# Contador de 4 bits con flipflop JK



## Ricardo_CECyT9 (May 28, 2007)

Bueno soy un estudiante de vocacional (nivel medio superior) de México y curso la carrera de tecnico en sistemas digitales. 

Antes no habia tenido ningun problema con circuitos digitales hasta ahora que entramos al tema de los flip flop, y no es porque no los entienda si no que no me funcionan en la vida real, no se porque. 

Mi problema es que el profesor nos dejo diseñar un contador de 4 bits con ff "jk" o "t", que contara de 0 a 15, que al mover un switch se convirtiera en un contador de decada (de 0 a 10) y al mover otro boton contara hasta x numero y se congelara, bueno yo arme mi circuito y mis primeros 3 bits contaban como debia ser, pero el cuarto bit jamas funciono, no lo conecte mal porque lo desarme y volvi a armar, no fue el CI porque tenia varios y probe alternandolos, el voltaje podria ser, porque si usaba uno menor a 4 volts no contaba y si usaba uno mayor a 4.8 volts solo parpadeaban mis leds, bueno un momento conto normal y mande mis salidas al decodificador, al display y.... maldicion! contaba como loco 0, 1, 2 (hasta alli todo bien), 7, c, u, se apagaba, y luego 0, 1, 2, 3, 5, 7, 9, u... jamas conto bien, intente regulando el voltaje y nada, luego desconecte mi decodificador y mis ff seguian contando normal, a que puede deberse ese comportamiento?, por ese problema perdi una practica pero el profesor nos dio un chance de entregarla despues porque no fui el unico con ese problema. 

Que creen que puede ser?, los integrados? funcionan bien por separado, cuando los conecto juntos dejan de funcionar bien, el decodificador? tambien lo probe por separado y funciona mas que perfecto, el display? use varios y con todos daba lo mismo, el protoboard?, puede tener algun tipo de corto, el voltaje? lo regule de 0 hasta 6.5 volts (el punto en que mis leds comenzaban a brillar amarillo). 

Les pido de favor si pudiesen ayudarme a localizar mi problema, yo lo que veo es que mis ff son demasiado inestables, si pudieran recomendarme algun FF que no sea tan inestable para mi circuito. 

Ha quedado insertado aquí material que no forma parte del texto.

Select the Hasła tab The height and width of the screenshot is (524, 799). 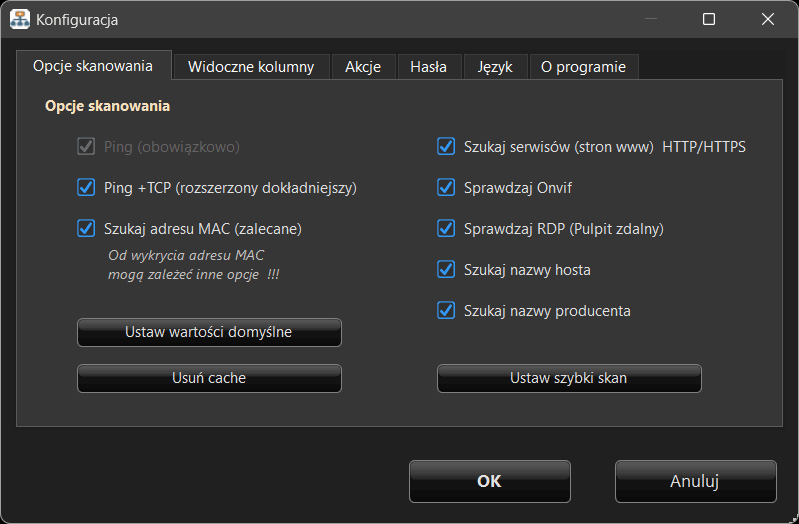428,67
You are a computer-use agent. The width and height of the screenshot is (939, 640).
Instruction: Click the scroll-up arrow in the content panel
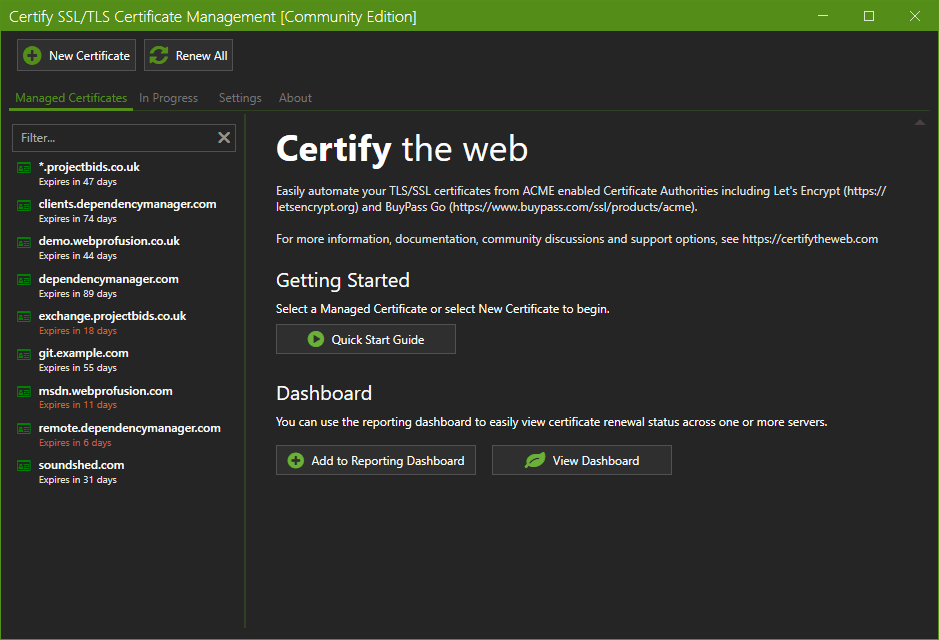(919, 123)
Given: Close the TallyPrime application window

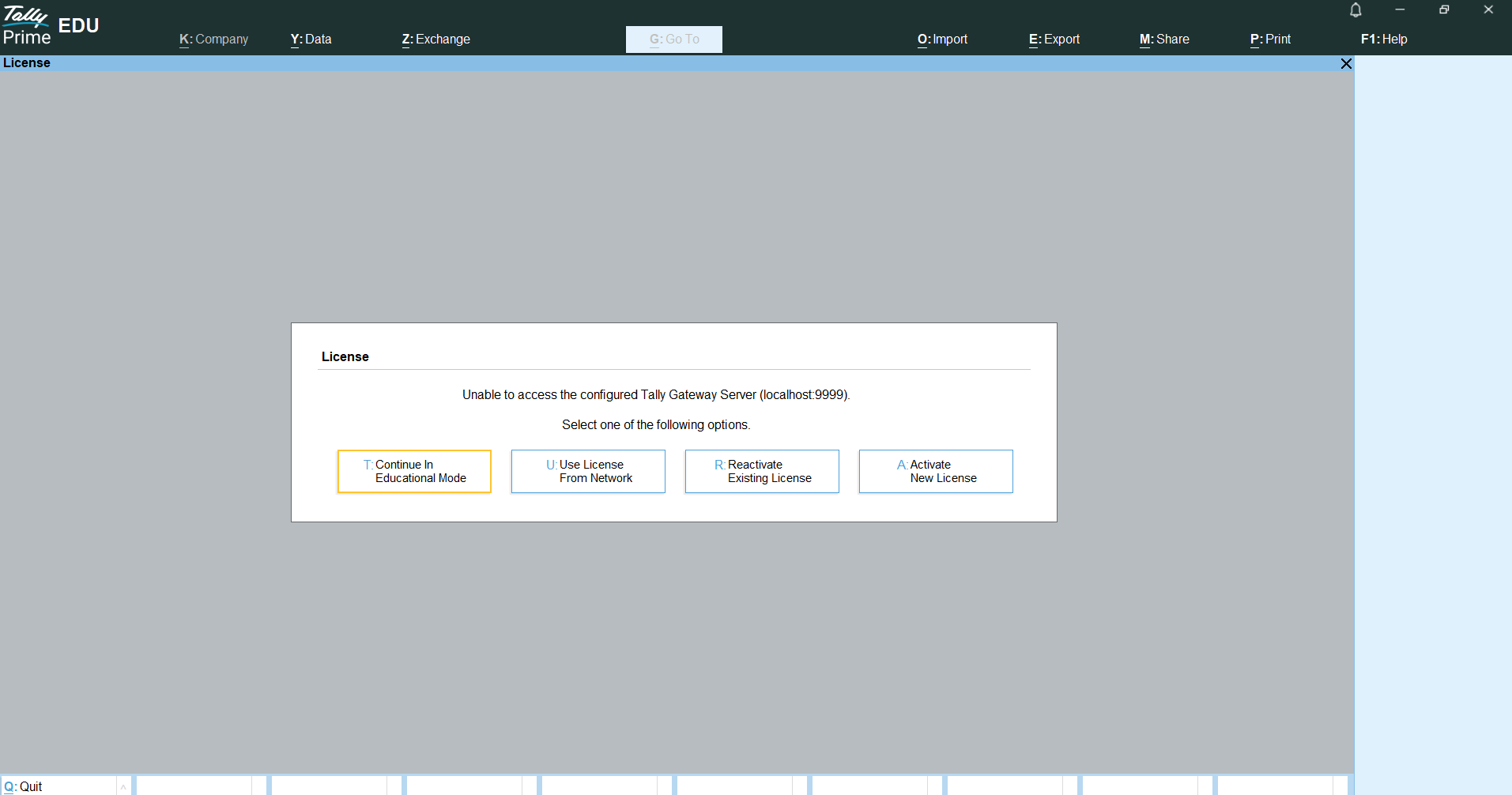Looking at the screenshot, I should pyautogui.click(x=1488, y=10).
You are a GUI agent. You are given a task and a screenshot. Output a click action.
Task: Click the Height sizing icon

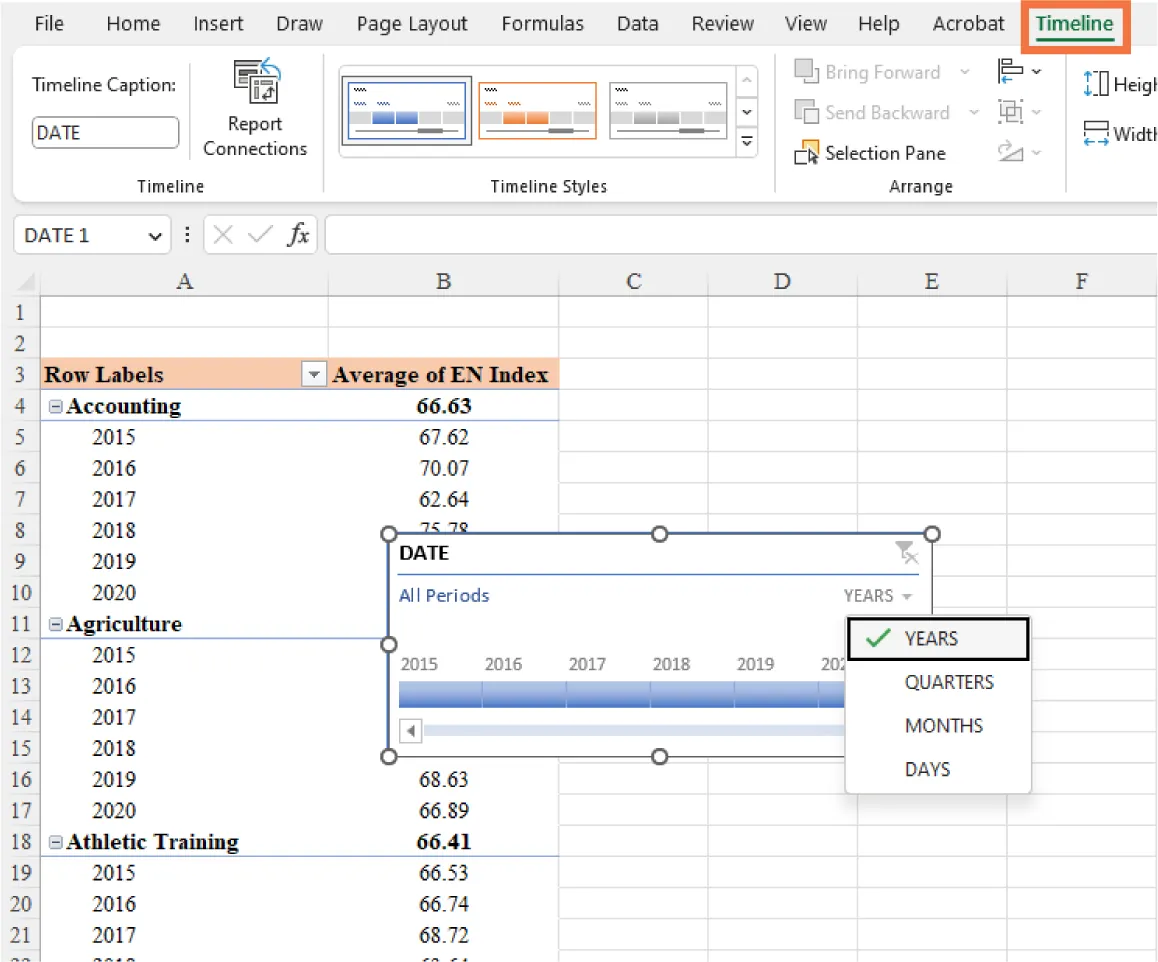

De antemano gracias, les enlisto el material que utilizé: 

*2 FF "jk" 74ls112 
*NE555 
*Decodificador a 7 segmentos 74ls47 
*Display Anodo comun


----------



## dayemo (May 23, 2008)

Ps la verdad no podria reponderle su pregunta pero podria 
pasarme el plano para ayudarle


----------



## Eduardo (May 23, 2008)

Deja de echarle la culpa a los integrados y al voltaje, *el problema sos vos*.
Pone un esquema de lo que hiciste/foto del montaje y se podra saber donde metiste la gamba.


----------



## digitalis (May 27, 2008)

Aunque los flipflops pueden tener un comportamiento no deseado debido a su naturaleza cíclica, también recomiendo que subas el esquemático que utilizaste para ver qué puede haber fallado.


----------